Users of Anker’s EufyCam security cameras are lighting up Reddit and Anker’s message boards with reports that instead of seeing their own video feeds on the Eufy app, they’re finding videos from complete strangers.
One Redditor in New Zealand said he opened the Eufy app and saw videos from “someone in another country,” complete with their account details, while another EufyCam user in Australia reported finding videos of a family in Honolulu, Hawaii.
Signing out of your Eufy account and then signing back in again seems to resolve the problem, and indeed, many EufyCam users say they’re being prompted to log in again.
Neither Eufy nor its parent, Anker, have released any details about the apparent privacy breach. We’ve reached out to them for comment.
It’s worth noting that the EufyCam security hole doesn’t seem to have affected Eufy users who use their cameras with Apple’s HomeKit Secure Video platform, which analyzes captured videos locally on “home hub” devices such as Apple TVs, iPads, and HomePod speakers. HomeKit Secure Video also lets you store encrypted security videos in iCloud, where they’re only accessible by their owners.
The apparent Eufy security breach highlights the threat posed by security cameras that offer cloud-based video storage: namely, that your videos could be accessible to third parties or vulnerable to privacy glitches.

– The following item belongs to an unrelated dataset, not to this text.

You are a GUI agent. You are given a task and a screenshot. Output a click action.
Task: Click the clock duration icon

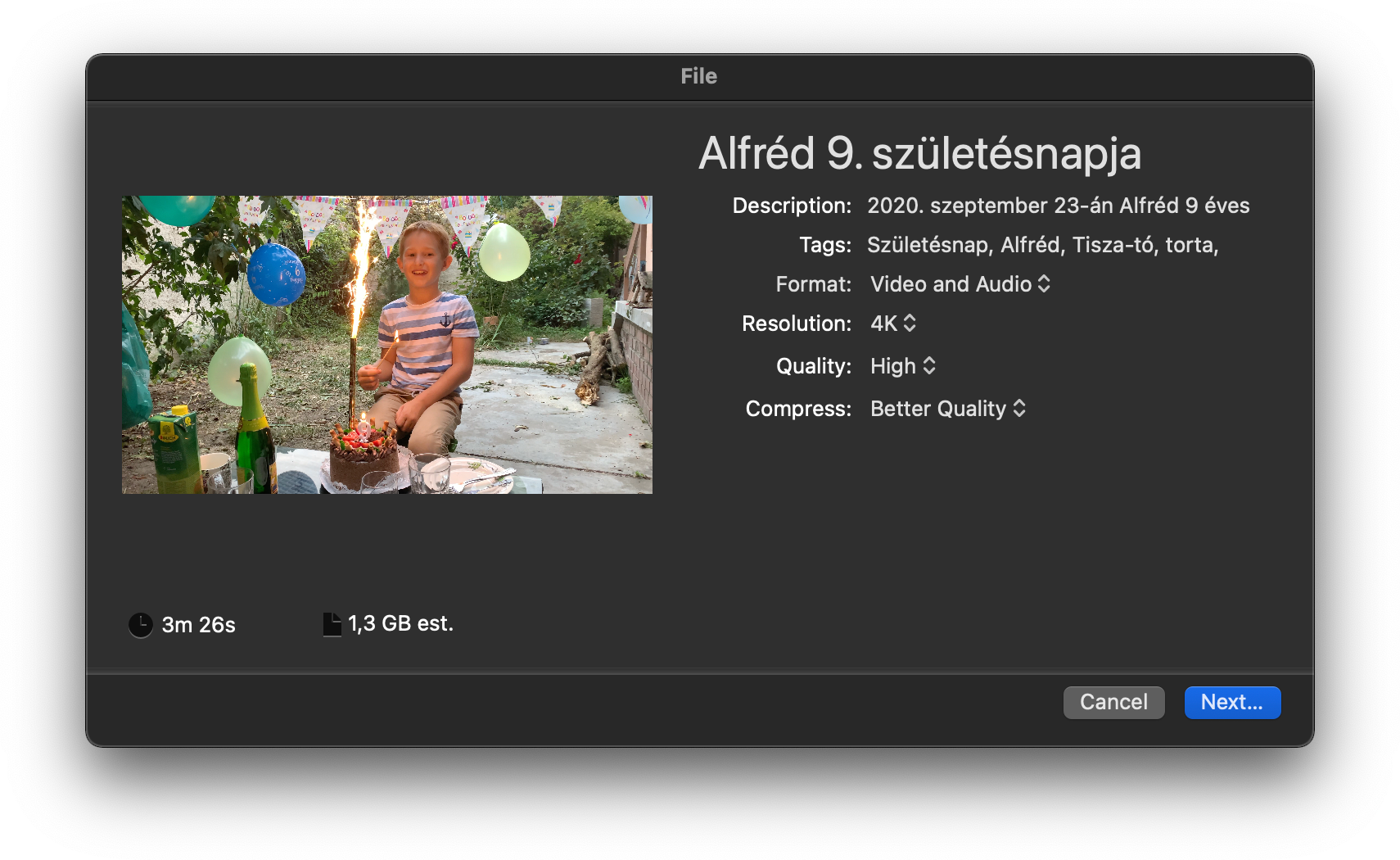tap(141, 625)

Apple pitched HomeKit Secure Video as a privacy-minded alternative to cloud-based storage on third-party servers. Many EufyCam devices also offer local, on-device storage in addition to cloud storage.
In any event, we recommend that all EufyCam users immediately sign out of their accounts and sign in again—or, if possible, turn your cameras off completely until we get more details about what happened.